Work instruction: From the blog post about moving to California, write out word for word the part that opens with the words "The farther west" and closes with "strangeness of California.".

The drive of course was grueling. Turns out a 15-year-old car with 191,000 miles loaded to the brim with gear — and with wheels and a box stacked like a sail on the roof — can't move faster than 70 mph, and that's only on steep downhills, with a tailwind. Geo was at the limit of his endurance, but he motored along, just like he always has, ever since he was a young buck of 38,000 miles and I loaded him to the brim with camping gear and hit the road for my inaugural drive across America, back in 2001.
We blazed through many of my old stomping grounds — Idaho Falls (2004-2005), Sandy, (1983 to 1998) Salt Lake City (1998 to 2003), and Tooele (2003-2004 ... the place where my cat Cady was born.) Then we kept on going west. I told Beat all of my stories of my experiences in the Oquirrh Mountains, the Stansbury Mountains, Skull Valley, the Bonneville Salt Flats, Wendover, Elko, and the Battle Mountain rest stop where my family was stranded for half a day after the car transmission died during a vacation to San Francisco in 1989.
The farther west we traveled, the fewer experiences I had to share, until we crested Donner Pass in a wet snowstorm, I told Beat what I knew about the history of the place, and held my breath for the newness and strangeness of California.
Today I started unpacking, but quickly got more wrapped up in an urgent need to go for a long bike ride. I put my fixie together and headed over to the Google campus to have lunch with Beat, then continued grinding into the wind along the gravel trails that line the San Francisco Bay. It was a strange sort of place, both muddy and dry, and guarded by a fortress of towering electric lines. I watched a chorus of shorebirds rip through the air, breathed the salty air with pungent hints from the Palo Alto landfill, and soaked in a lot of sunshine. The return tailwind was so strong that the fixie almost ripped my legs off. In a space that holds millions of people, I saw very few. I allowed myself to feel some sadness for the end of winter, the end of my time in Montana. And yet, I only saw positive potential on the path in front of me.
I'll write more tomorrow about my plan for California, and what Beat and I have planned for the upcoming year. For now, I will say that, yes, this is going to be quite different. I rode around all day in a cotton T-shirt and a single pair of socks, passing people on the bike path who were wearing down coats (in other words, I'm sweltering in the heat and it's not even hot.) Yes, for the foreseeable future, the snowy photos in my blog will have to come from visits away from home, and the regular photos will probably appear more, well, regular. Maybe this blog will be less interesting. And you're certainly under no obligation to keep reading. But somehow, I doubt it. I am only excited about the future and all of the adventures in front of me. California isn't the end of the road. Not by a long shot.

(Dataset excerpts)
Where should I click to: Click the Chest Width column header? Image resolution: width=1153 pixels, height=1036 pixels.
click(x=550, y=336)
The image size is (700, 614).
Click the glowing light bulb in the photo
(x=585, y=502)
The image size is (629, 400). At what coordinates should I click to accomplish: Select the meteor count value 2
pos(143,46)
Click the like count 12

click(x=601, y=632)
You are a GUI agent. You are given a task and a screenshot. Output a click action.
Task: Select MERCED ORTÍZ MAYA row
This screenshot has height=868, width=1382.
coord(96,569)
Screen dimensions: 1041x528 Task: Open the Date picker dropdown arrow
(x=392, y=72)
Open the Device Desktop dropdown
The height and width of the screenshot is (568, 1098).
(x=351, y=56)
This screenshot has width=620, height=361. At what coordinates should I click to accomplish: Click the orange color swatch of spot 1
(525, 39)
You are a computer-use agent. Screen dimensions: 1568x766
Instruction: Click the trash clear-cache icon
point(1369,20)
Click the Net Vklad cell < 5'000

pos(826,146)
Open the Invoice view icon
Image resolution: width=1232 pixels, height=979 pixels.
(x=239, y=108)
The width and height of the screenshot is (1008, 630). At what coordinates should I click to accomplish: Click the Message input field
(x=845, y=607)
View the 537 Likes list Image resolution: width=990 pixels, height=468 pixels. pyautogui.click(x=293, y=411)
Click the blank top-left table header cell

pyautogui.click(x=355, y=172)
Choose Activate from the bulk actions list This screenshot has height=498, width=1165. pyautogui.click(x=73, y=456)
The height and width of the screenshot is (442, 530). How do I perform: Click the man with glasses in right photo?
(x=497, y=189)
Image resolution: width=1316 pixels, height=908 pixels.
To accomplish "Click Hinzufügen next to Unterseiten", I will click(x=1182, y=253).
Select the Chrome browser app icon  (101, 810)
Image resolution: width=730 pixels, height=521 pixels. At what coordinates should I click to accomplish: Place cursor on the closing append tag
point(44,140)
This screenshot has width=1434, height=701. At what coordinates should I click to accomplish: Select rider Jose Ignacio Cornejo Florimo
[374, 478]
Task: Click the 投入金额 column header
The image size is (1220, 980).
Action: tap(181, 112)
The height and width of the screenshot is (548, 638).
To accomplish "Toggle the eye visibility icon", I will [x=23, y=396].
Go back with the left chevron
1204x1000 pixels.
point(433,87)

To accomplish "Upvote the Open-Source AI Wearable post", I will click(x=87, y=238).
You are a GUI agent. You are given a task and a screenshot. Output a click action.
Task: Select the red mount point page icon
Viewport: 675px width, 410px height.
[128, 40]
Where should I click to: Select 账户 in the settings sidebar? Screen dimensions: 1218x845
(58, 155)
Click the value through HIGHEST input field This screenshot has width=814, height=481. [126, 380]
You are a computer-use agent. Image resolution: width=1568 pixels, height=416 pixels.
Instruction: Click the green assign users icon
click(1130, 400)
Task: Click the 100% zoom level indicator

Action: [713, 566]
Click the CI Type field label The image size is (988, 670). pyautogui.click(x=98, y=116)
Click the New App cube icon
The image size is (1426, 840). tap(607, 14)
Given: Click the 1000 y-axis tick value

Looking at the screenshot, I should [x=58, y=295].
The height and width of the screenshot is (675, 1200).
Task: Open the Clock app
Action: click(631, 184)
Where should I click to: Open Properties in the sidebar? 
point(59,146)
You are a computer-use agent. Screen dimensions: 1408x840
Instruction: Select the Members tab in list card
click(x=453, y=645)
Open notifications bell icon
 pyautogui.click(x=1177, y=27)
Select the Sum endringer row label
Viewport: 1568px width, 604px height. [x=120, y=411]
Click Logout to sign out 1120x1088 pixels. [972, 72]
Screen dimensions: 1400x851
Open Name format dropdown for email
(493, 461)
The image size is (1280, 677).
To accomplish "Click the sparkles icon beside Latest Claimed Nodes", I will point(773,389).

Expected output:
The farther west we traveled, the fewer experiences I had to share, until we crested Donner Pass in a wet snowstorm, I told Beat what I knew about the history of the place, and held my breath for the newness and strangeness of California.